Federal costs of fire suppression have grown to be approximately $2 billion annually. The Forest Service fire budget is based on the 10 year average; more than half the budget is firefighting. The U.S. taxpayer bears the cost.

Even though there are huge areas of public lands where fires originate, the assets of value and infrastructure at risk are in private lands. The idea of fire as a coupled natural-human system has become popular, as fire critically affects human systems and human systems critically affect fire. Local governments are very interested in mitigating fire risk (they bear the cost of fires), but land owners generally don’t want to be told what to do. Despite the public’s desire for autonomy, surveys show that the public generally views wildfire management as the job of the government. Public education is key to addressing the unsustainable approach to fire management in western U.S. forests, but funding for public education is not prioritized above funding for fire suppression, representing one way in which the western U.S. fire problem is self-propagating.

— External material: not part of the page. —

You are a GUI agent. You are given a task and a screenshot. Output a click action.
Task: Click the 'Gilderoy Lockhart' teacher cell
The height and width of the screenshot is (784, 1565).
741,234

Insurance and Other Protective Measures

With fires, the insurance dynamic is tricky. Most insurance companies do not do aggressive work on wildfire because it doesn’t touch their bottom line. Their biggest cost for home insurance is hail. Hail happens multiple times per year and causes extensive property damage. Wildfire is catastrophic but rarer.

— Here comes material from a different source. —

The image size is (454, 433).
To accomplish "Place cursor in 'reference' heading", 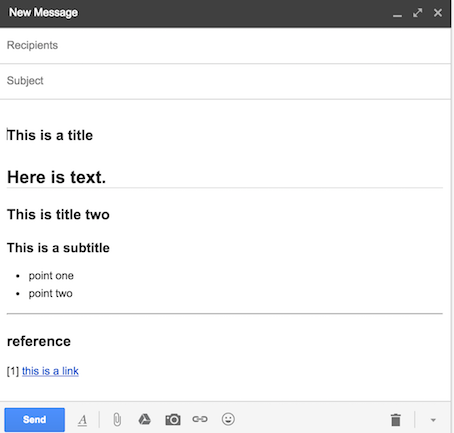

There are certain things you can do to protect your home. There are several nonprofits that work with homeowners to help them. But for people who own a lot of property, these measures are incredibly expensive and won’t guarantee 100% protection. These measures reduce risk but do not eliminate it. Insurance companies are slowly starting to offer rate reductions for people who do defensible actions.

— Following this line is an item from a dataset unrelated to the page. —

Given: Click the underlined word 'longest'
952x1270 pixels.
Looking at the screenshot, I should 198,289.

Fire is a part of normal homeowner insurance programs (not so with floods). There are some rumors that insurers are threatening to back out of writing policy for fire. Some properties are uninsurable at any rate. It could become like flood insurance, with the government subsidizing it leading to political disaster. When private insurers stopped writing policy for floods, government took over and NFIP was created. However, it is likely very far away for fire insurance since fires aren’t putting insurers out of business. But if fires grow faster and become more frequent, this could change.

wildfire Coffey park

Is there such thing as a fire easement? For example, NYC has regulatory authority over watersheds and drinking water sources, and there are voluntary conservation easements within private land owners so they don’t use land within a certain buffer zone. This incentivizes them to take on measures that they otherwise wouldn’t, for the public benefit. There are programs like this with fire – financial assistance, management plan assistance, but still all voluntary.

Fires, Floods and Retreat

With floods, rebuilding is the high cost. With fire, the big cost is firefighting. We try and stop fires, but don’t try and stop floods. Another difference is that when you rebuild in a fire zone, there’s no high risk anymore until the vegetation recovers; in flood zones, the risk remains. Post-Sandy, a couple of communities in Staten Island were bought out – even one that was moved to a different location. But what are the secondary consequences of retreat vis a vis tax rates, schools, etc.? Buy-out is complicated and doesn’t happen much.

What about a tax or fee for living in a higher risk place? This wouldn’t work for fire, because that parcel level data doesn’t exist, and you can’t show that one particular house or piece of land corresponds to a specific risk ranking. Home builders and realtors are very much against this.

Human nature is to rebuild, not to retreat. More and more people want to live in these wild-urban interface areas (amenity-seeking migrants). Strategic retreat is not discussed in relationship to fire. People don’t want to move and have an attachment to place.